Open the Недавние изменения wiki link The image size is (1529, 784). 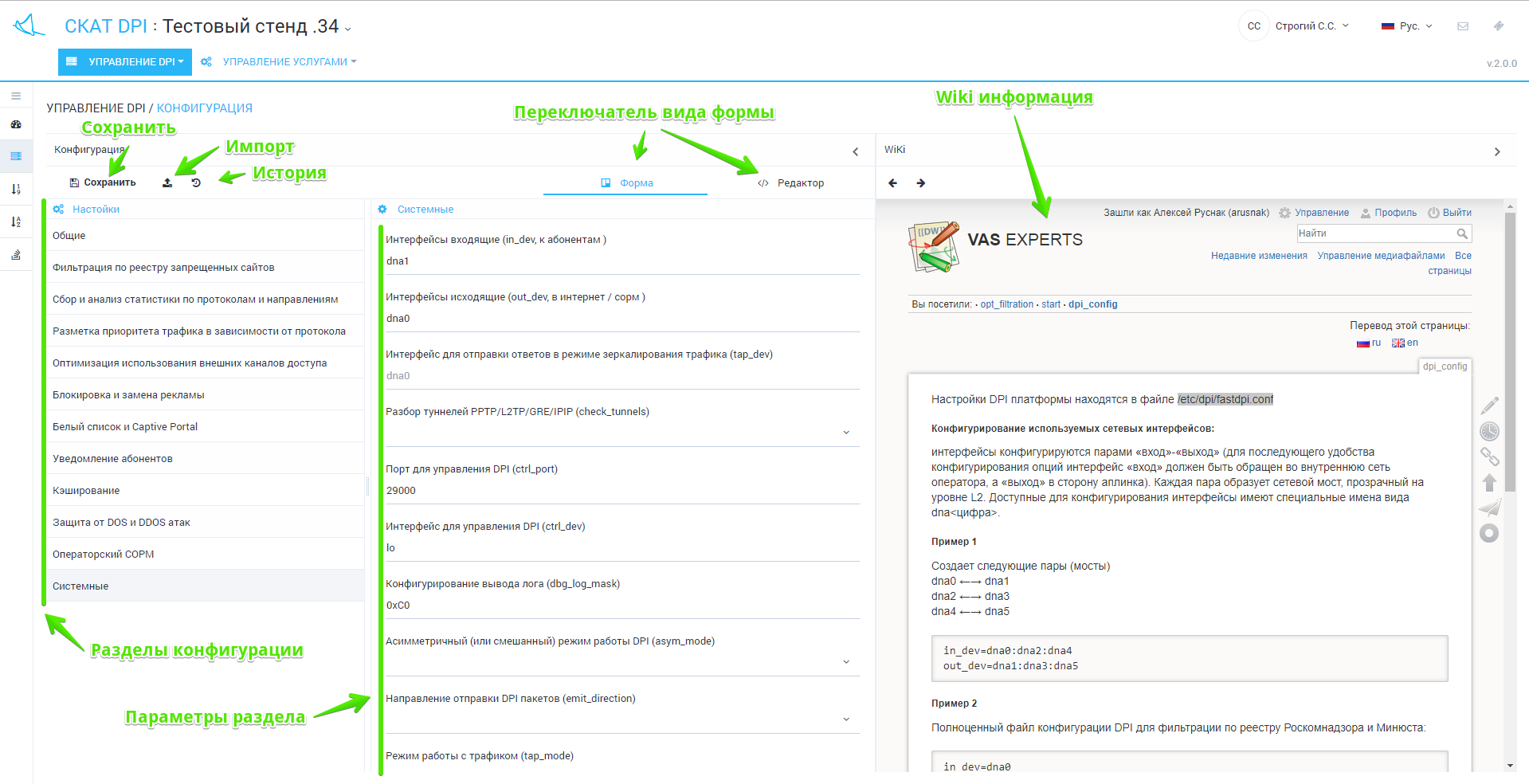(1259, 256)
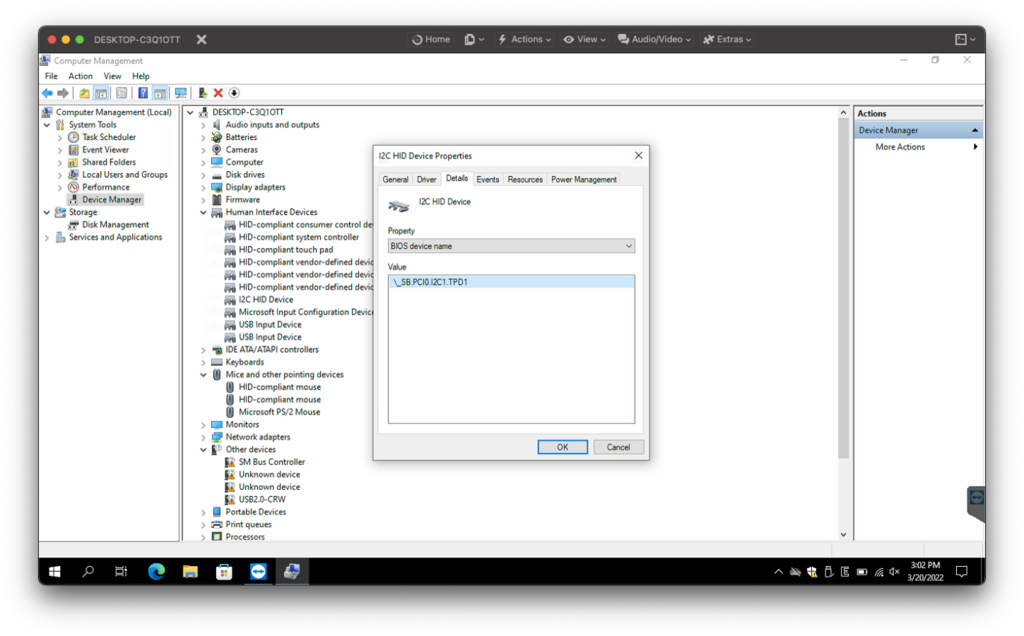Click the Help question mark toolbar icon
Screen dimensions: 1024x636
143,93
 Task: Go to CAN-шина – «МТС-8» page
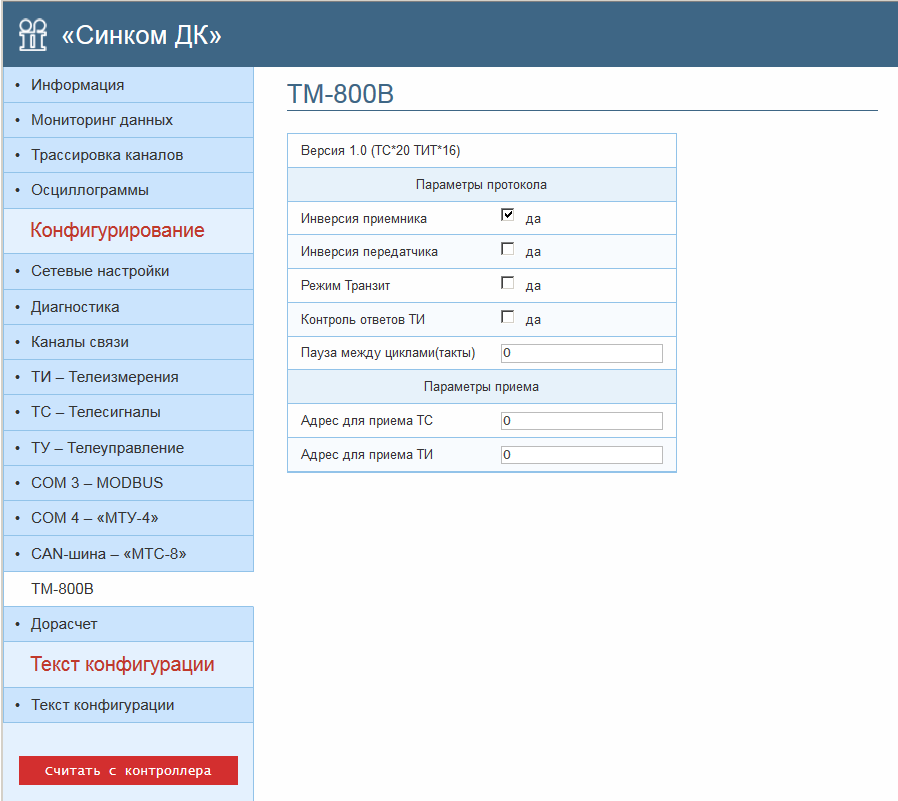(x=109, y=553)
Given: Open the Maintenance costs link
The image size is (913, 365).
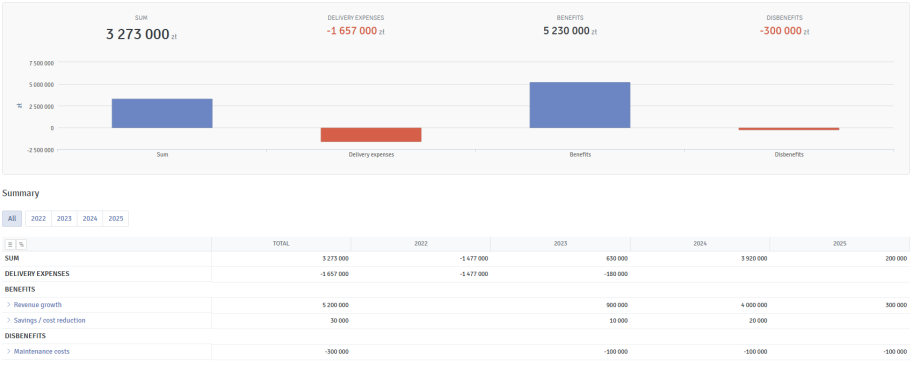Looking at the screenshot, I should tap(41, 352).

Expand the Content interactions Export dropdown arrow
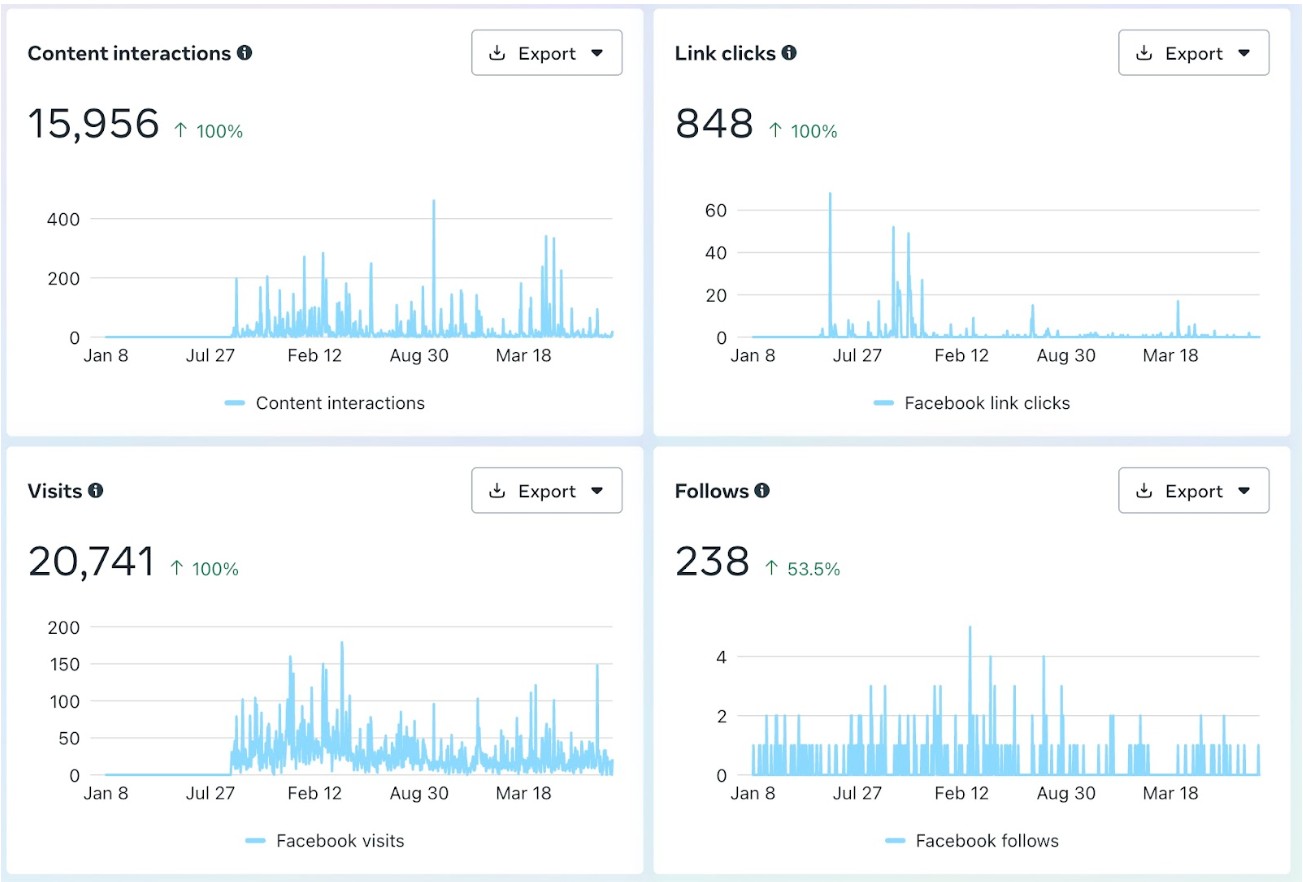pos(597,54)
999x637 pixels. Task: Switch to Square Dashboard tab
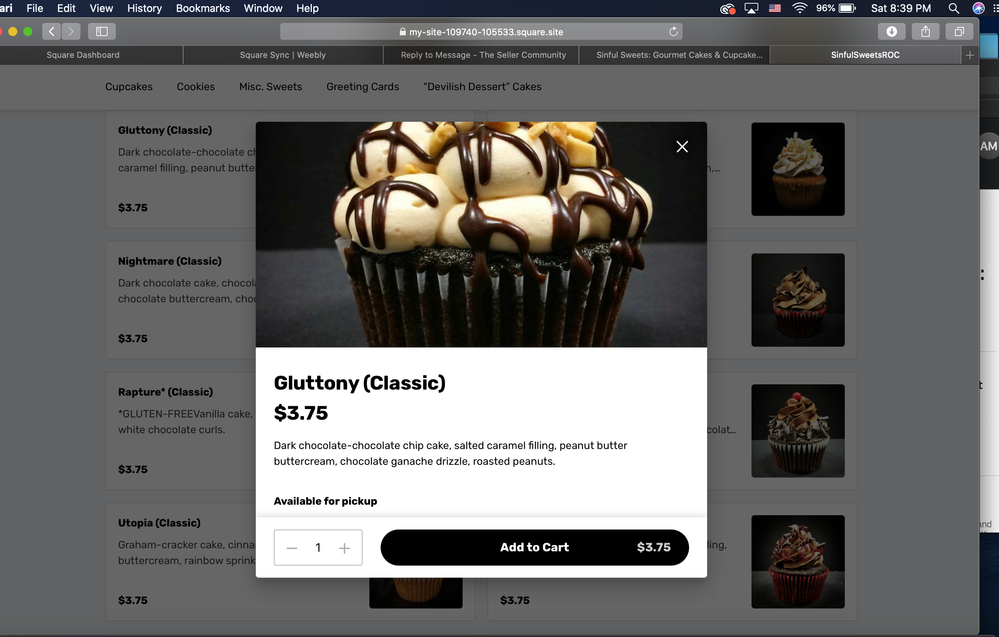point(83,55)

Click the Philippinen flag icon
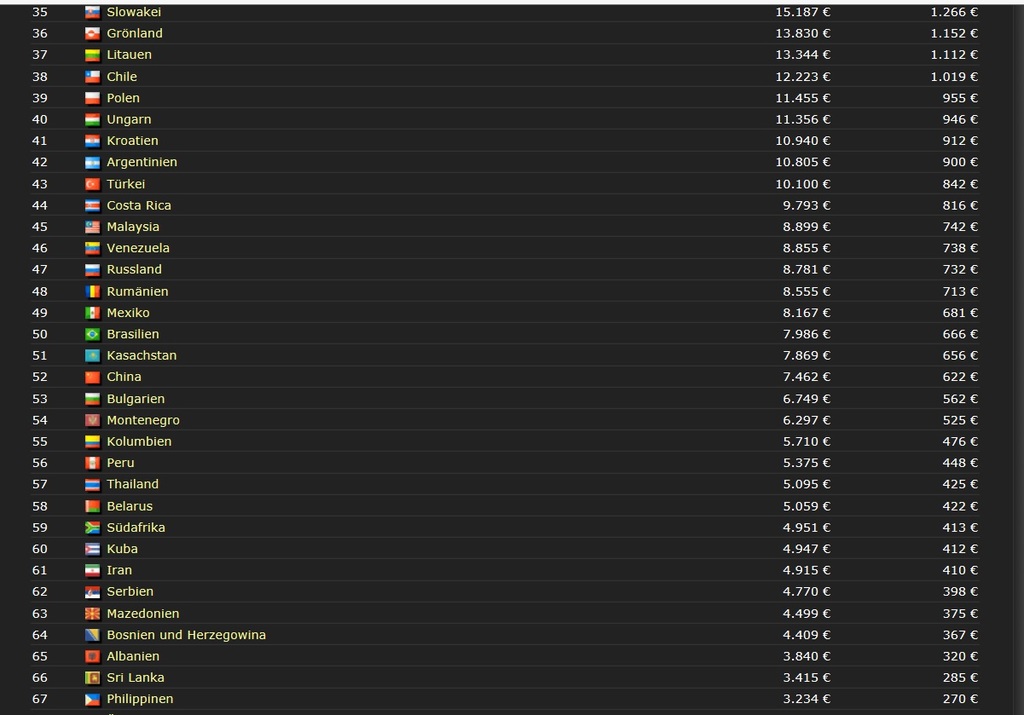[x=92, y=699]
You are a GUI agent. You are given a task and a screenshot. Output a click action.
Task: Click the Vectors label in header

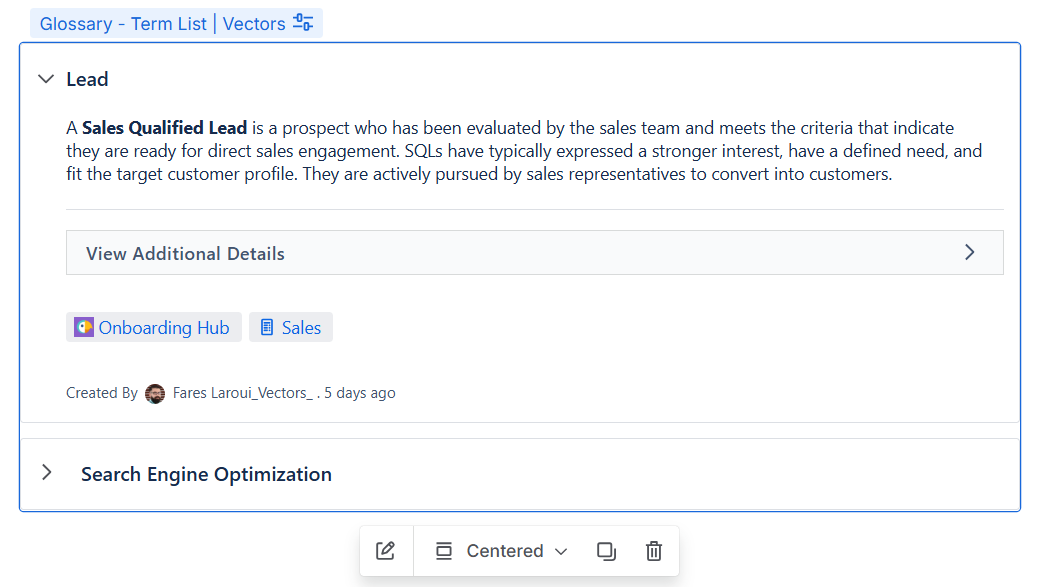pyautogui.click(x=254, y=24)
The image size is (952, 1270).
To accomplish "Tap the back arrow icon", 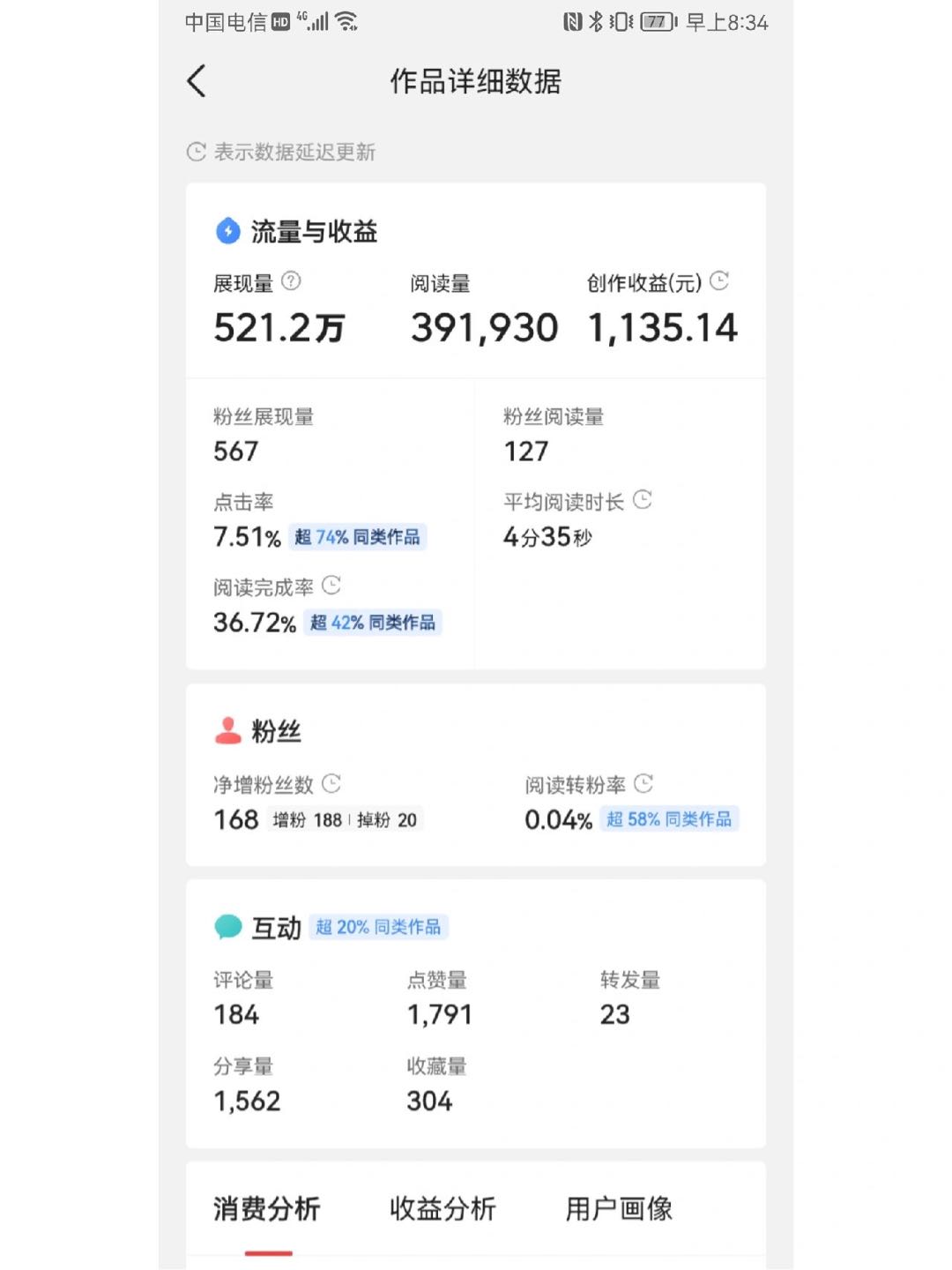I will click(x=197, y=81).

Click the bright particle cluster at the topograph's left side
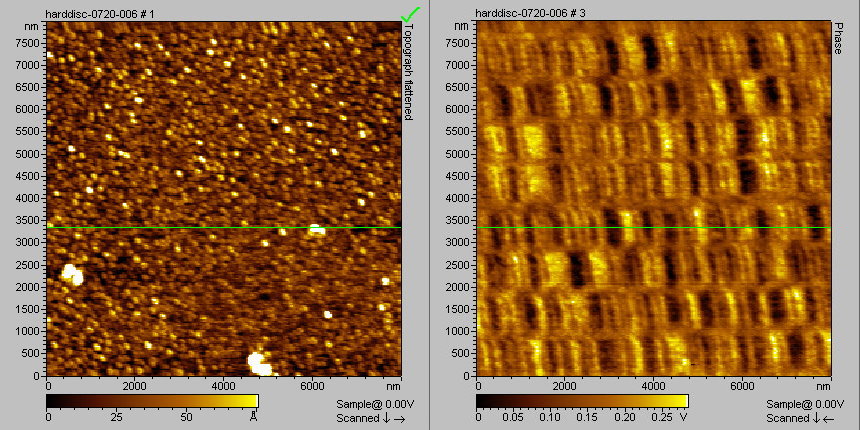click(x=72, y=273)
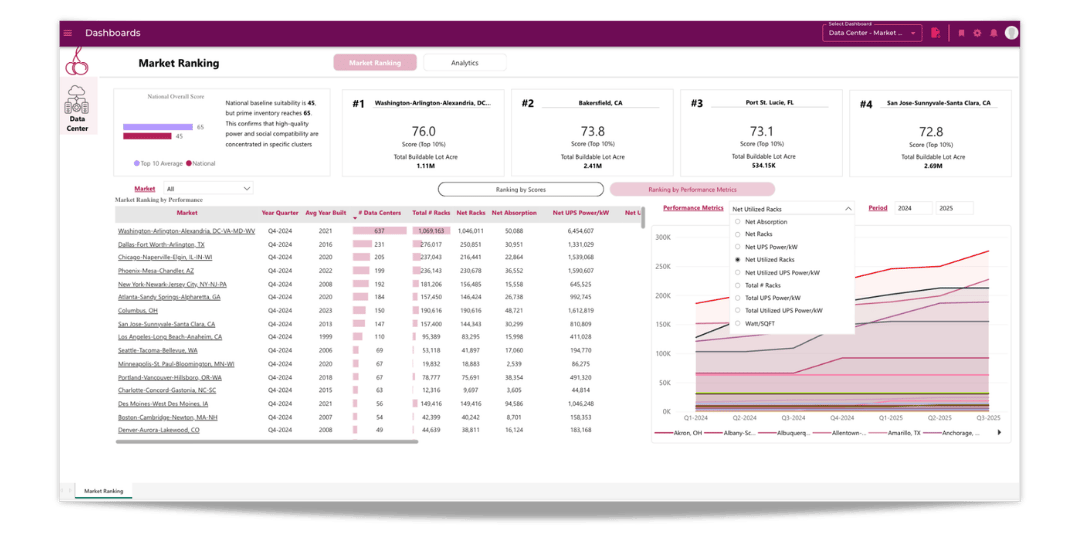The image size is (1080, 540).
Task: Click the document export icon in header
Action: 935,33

_ _ _ _

**EXERCISE BRIEF:**
Find the line with "Click the bright". Reproduce it and every line after it through the last line above exactly, leaving out the pictures.

**TASK RESPONSE:**
Click the bright particle cluster at the topograph's left side
click(x=72, y=273)
The image size is (1080, 540).
Task: Click the document export icon in header
Action: 935,33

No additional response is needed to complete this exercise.